◆ **Tasks for this exercise**:
A: From the reflection on the book about predictable revenue, set down the passage starting with "Of these four" and going on through "optimization and branding.".
B: Pick up the reflection on the book about predictable revenue after its final sentence and write the next part.

◆ **Supplied text**:
How SaaS and Other Hyper-Growth Companies Create Predictable Revenue
Authors: Aaron Ross and Jason Lemkin
In my week three reflection I talked about Part I of my chosen book. This week I am reflecting on Part II: Creating Predictable Pipeline.
Creating predictable pipeline is the ultimate goal because if you can control where and how you are generating revenue, you control you financial growth/success. Here is how Ross and Lemkin say to do it:
- Seeds – Customer Success;
- Nets – Marketing;
- Spears – Outbound Prospecting;
- What Executives Miss.
“The Painful Truth: Overnight success is a fairy tale. You’re not going to be “Discovered” with a viral video, post or product that makes all your lead generation problems magically disappear.”
Of these four sections, #2 stood out the most to me because ever business needs marketing, but not every business knows how to do it.
Chapter Six – Nets-Marketing
If a company is struggling with marketing, Ross and Lemkin informs readers that inbound marketing works for every. “The idea is creating marketing that customers love or learn from, inspiring them to want more from you, eventually buying your stuff.”
To put it more plainly for those that are still unsure about what inbound marketing is, here is how Wikipedia defines inbound marketing: Inbound marketing is a technique for drawing customers to products and services via content marketing, social media marketing, search engine optimization and branding.
With that being said, be careful. I have seen some terrible inbound marketing. Doing it just to say you did it is almost as bad as not doing it at all. In my profession (membership organization) we have chapters. Each chapter has their own social media platforms because they are interacting with their service areas (a specific city, county or state). Not all chapters are equipped with members that are social media gurus. The other issue is, not all chapters have the resources (revenue) to hire someone to manage their online presence (social media accounts).

◆ **Records provided**:
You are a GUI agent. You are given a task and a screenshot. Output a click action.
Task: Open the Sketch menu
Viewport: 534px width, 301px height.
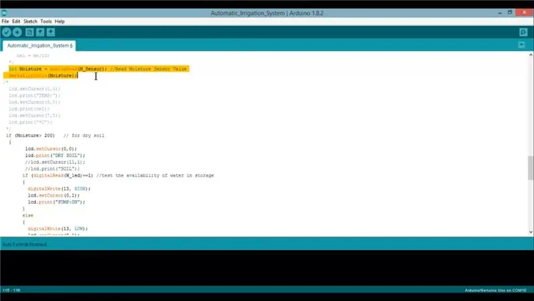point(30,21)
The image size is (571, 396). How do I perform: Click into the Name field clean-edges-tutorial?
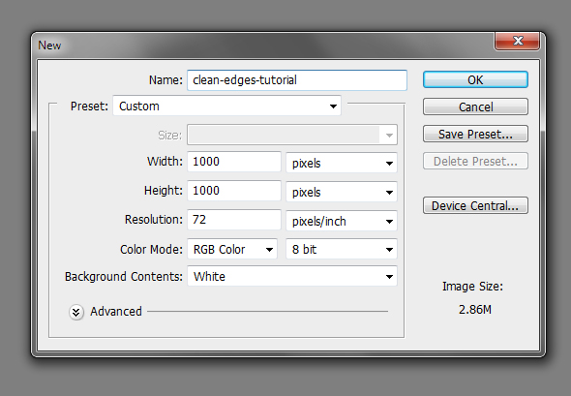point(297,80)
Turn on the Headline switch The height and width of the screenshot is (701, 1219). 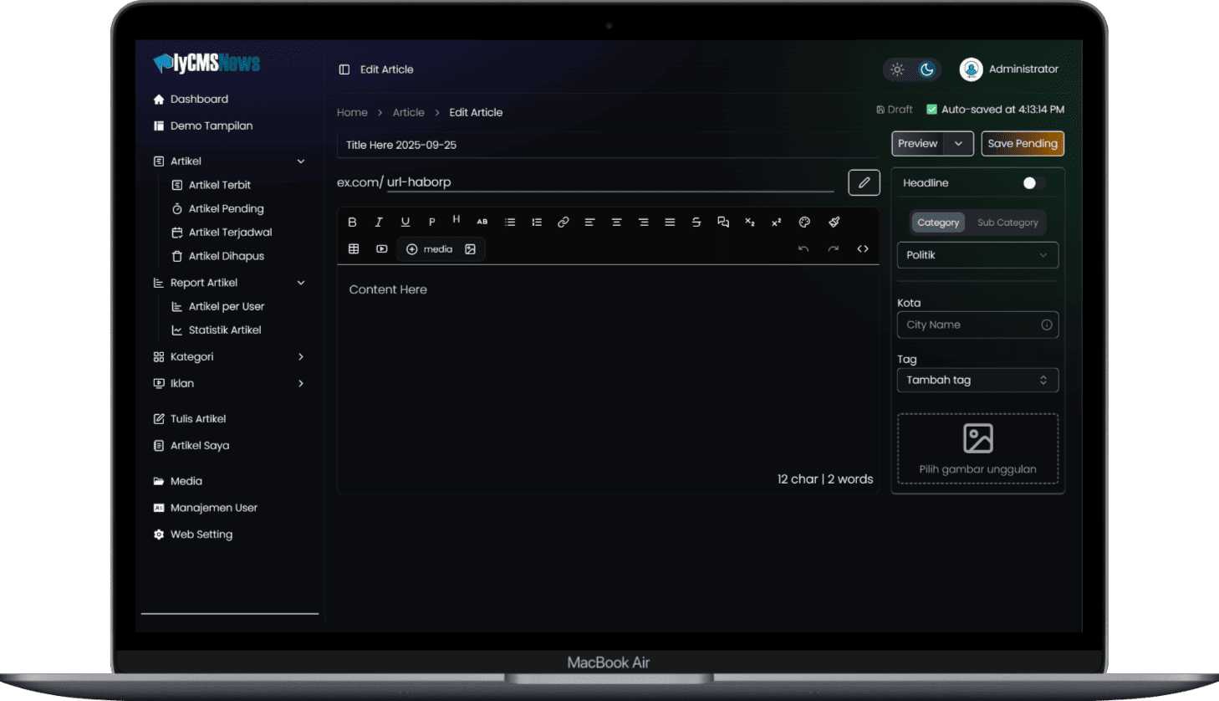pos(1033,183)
---
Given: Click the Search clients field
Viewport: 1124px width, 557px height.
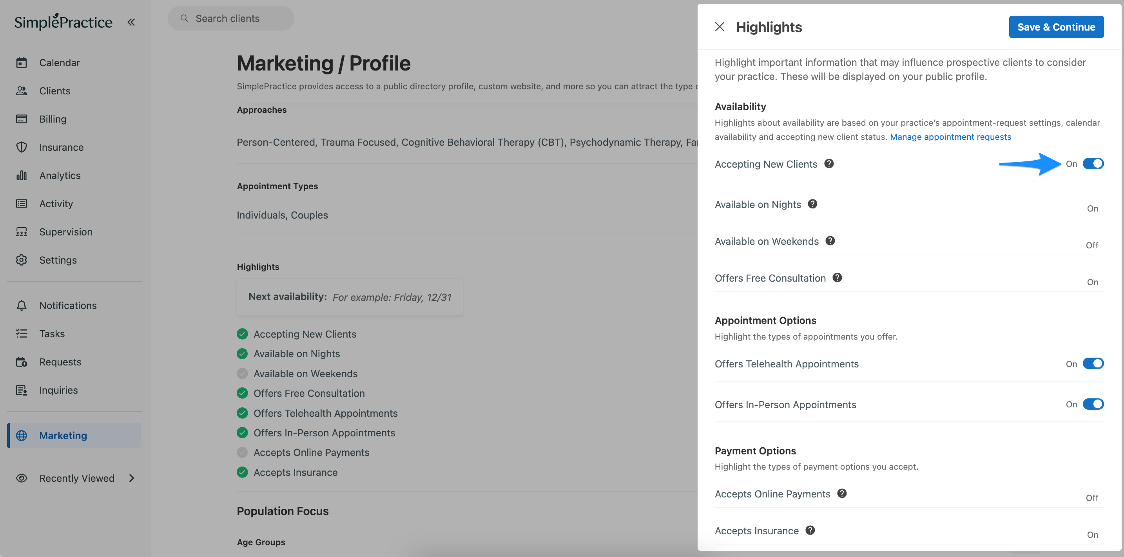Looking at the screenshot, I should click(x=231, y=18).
...
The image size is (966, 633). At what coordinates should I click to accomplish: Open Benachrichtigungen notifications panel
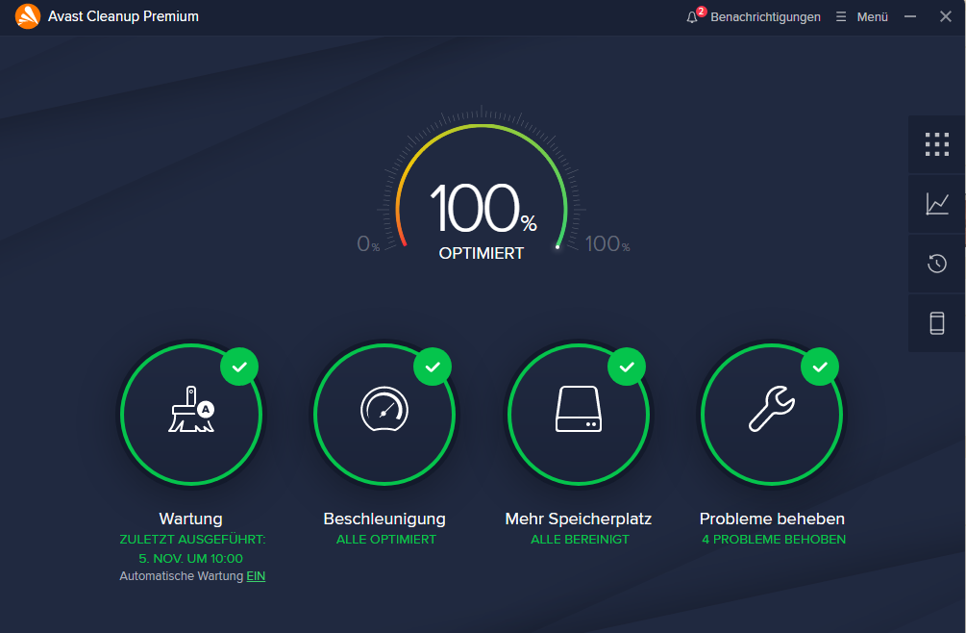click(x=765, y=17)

◆ **Per-task outputs**:
A:
Of these four sections, #2 stood out the most to me because ever business needs marketing, but not every business knows how to do it.
Chapter Six – Nets-Marketing
If a company is struggling with marketing, Ross and Lemkin informs readers that inbound marketing works for every. “The idea is creating marketing that customers love or learn from, inspiring them to want more from you, eventually buying your stuff.”
To put it more plainly for those that are still unsure about what inbound marketing is, here is how Wikipedia defines inbound marketing: Inbound marketing is a technique for drawing customers to products and services via content marketing, social media marketing, search engine optimization and branding.

B:
Those challenges are the same challenges that small or start up businesses may face. For a business, it’s worth the investment.
Marketing success requires a team. There is a really great graph on page 68 of the book that depicts what your Revenue Team (for marketing) should look like.
This team is headed by a “Revenue Lead”.
Under that lead is a VP of Marketing and a VP of Sales.
Under each VP is a manager – Marketing and Sales.
After this the structure begins to show more clear separation.
On the marketing side there is a Senior Designer.
On the sales side there are Ads (Account Executives).
Each side has an outbound team:
Marketing – Demand Gen Marketers
Sales – Outbound SDRs (Sale Development Rep)
Last, each side has an inbound team:
Marketing – Content & Social Media Marketing
Sales – Inbound SDRs
Without marketing, a business relies only on word of mouth. That is not a sustainable model and your business will never cross the gap.